I started writing about this 3 to 4 years ago and elicited some publicly promised actions of accountability from the then chairman but still nothing tangible has been seen.
Will Government ever be able to repay the debt it owes to the NIS Fund? Currently the NIS Fund is subsidizing Government debt by charging lower than market interest rates would demand.
The most troubling aspect of the report is the Government’s continued pursuit of higher taxes as a recovery strategy at a time when economic growth is what is most needed.
Higher taxes will depress growth further.
In all, tax measures are expected to contribute to $200 million of extra revenue, about 2.3 percent of GDP in 2014/15.
I doubt very much whether Government will collect these taxes so the reduction in the fiscal deficit anticipated by the CBB is dubious.
Higher taxes will continue to result in less investment, debt defaults, bankruptcies, corruption, tax avoidance and nonpayment of taxes, capital flight, increased joblessness and higher crime.
Surprisingly, the CBB report does not deal with the very high levels of indebtedness owed by Government to private firms in the form of overdue tax refunds, unpaid creditors etc. This continues to create major challenges for many businesses.
The worsening economic picture is very troubling from the perspective of policy decisions that are being made in these times of severe stress.
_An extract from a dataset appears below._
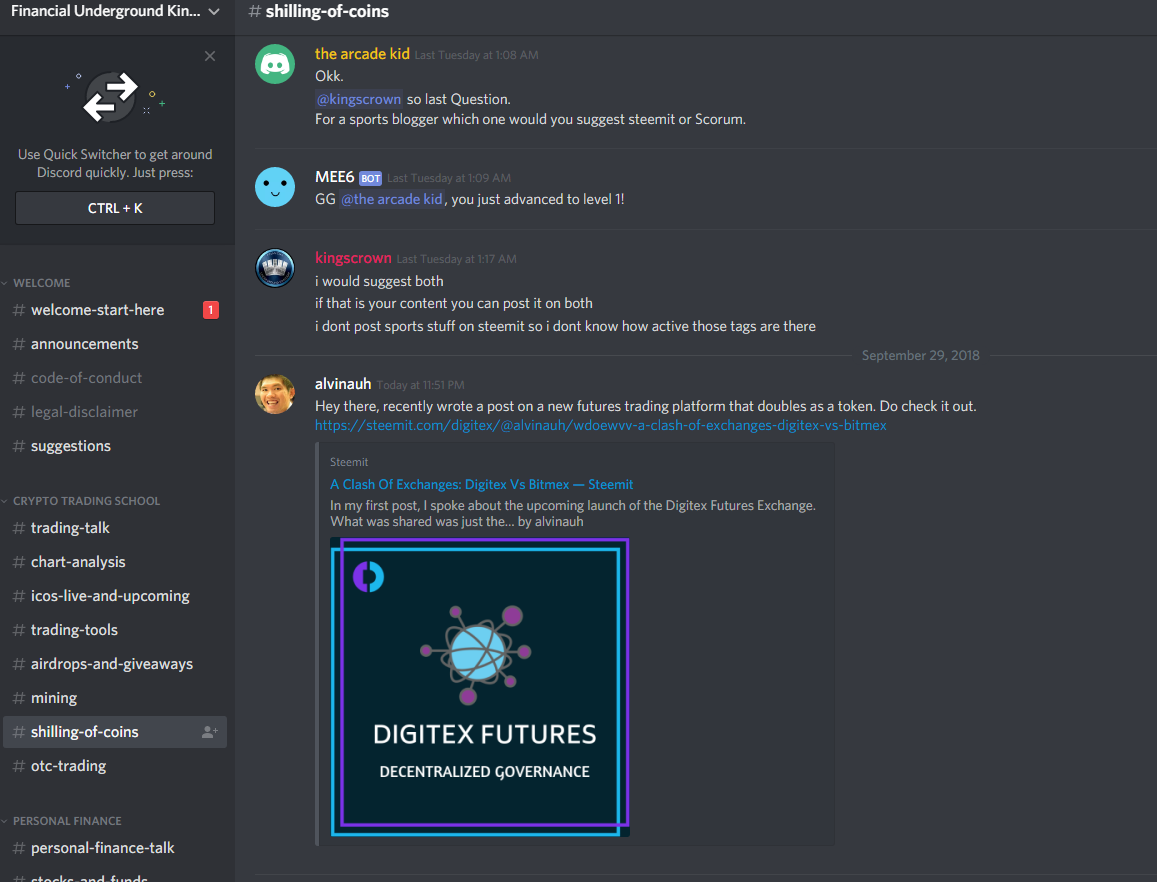
Task: Click the unread badge on welcome-start-here
Action: tap(210, 310)
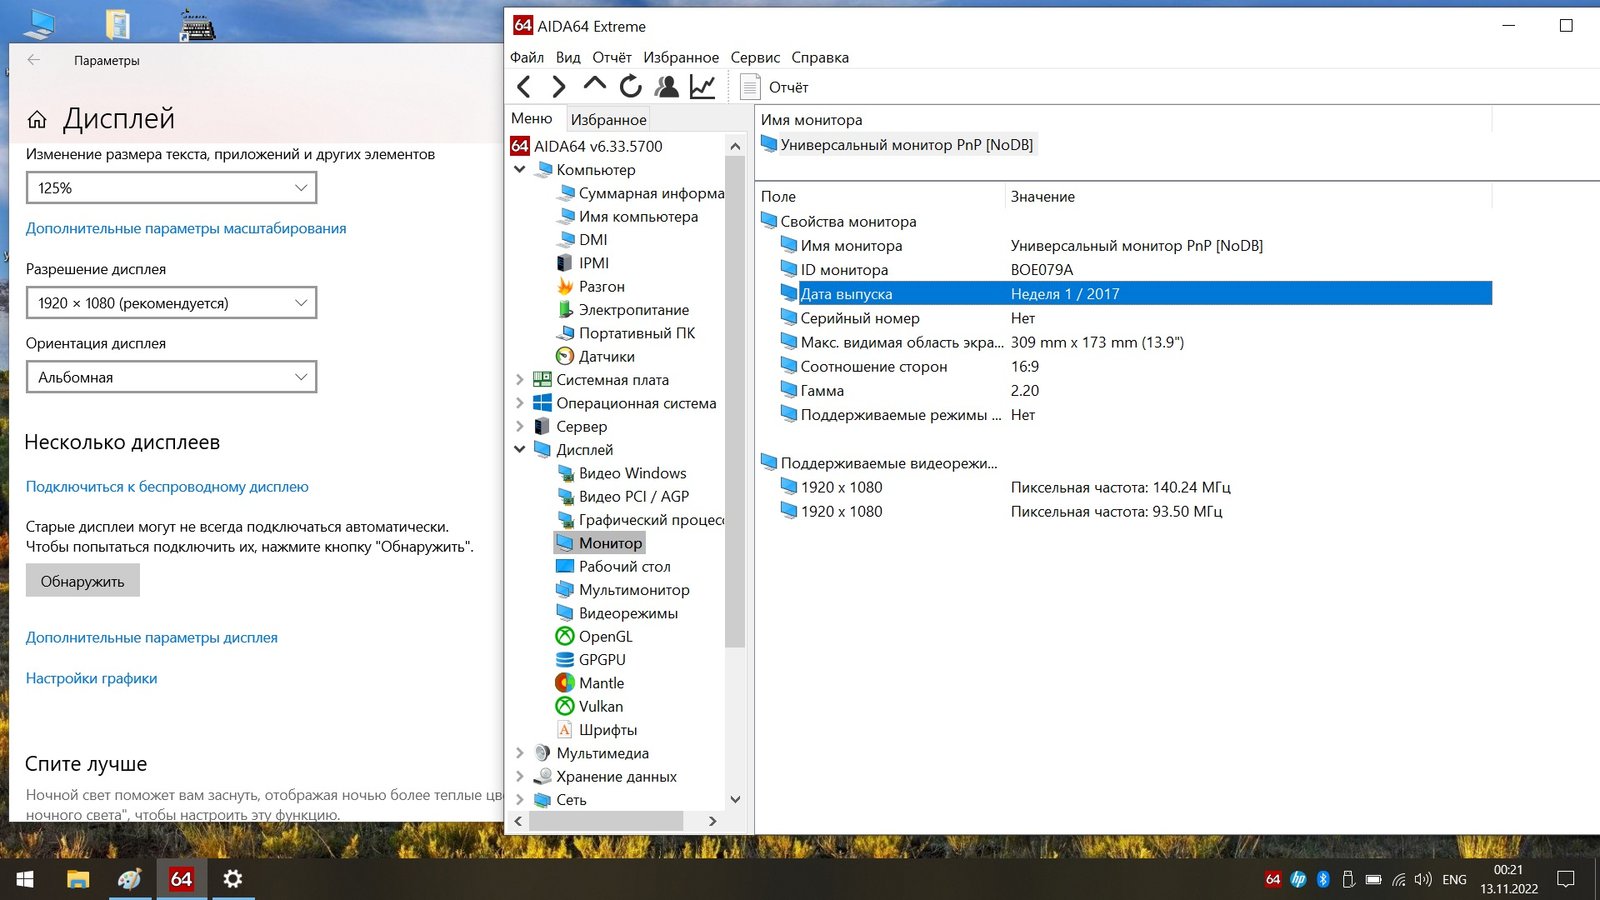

These decisions will burden Barbadian taxpayers for decades.
Some of these decisions relate to Almond Beach Village, the waste to management project, Andrews Factory, Four Seasons, NIS indebtedness, CLICO etc.
It is difficult to imagine why we should deliver a fully equipped hotel paid for by Barbadians to a non-Barbadian operator with tax concessions for 30 years at no risk to the operator but with all the upside profits.This surely is not in the national interest?
We need far more transparency about each of these projects.
Reference by the CBB to improved competitiveness are noted but do not go nearly far enough to address the anti-business environment that now exists.
Policy now should be all about:
- building confidence with investors (not by giving massive concessions to a few chosen ones),
- reducing taxation (and business costs),
- reducing the cost and size of Government (whilst improving effectiveness of operations),
- labour productivity,
- open market competition (removal of exchange controls and restrictive skilled immigration policies),
- entrepreneurship development,
- diversifying the economy’s export potential, and
- vastly improving all aspects of business facilitation.
For this to happen adequate funding must be accessed by Government from the IMF to underpin the adjustment period.
With a strong IMF programme in place there would be transparency and accountability.
It is unfortunate that few now look to the CBB for guidance as to the economy’s real performance and outlook.
The situation is serious enough to warrant serious consideration to the creation of a Coalition Government with full working support from all Social partners.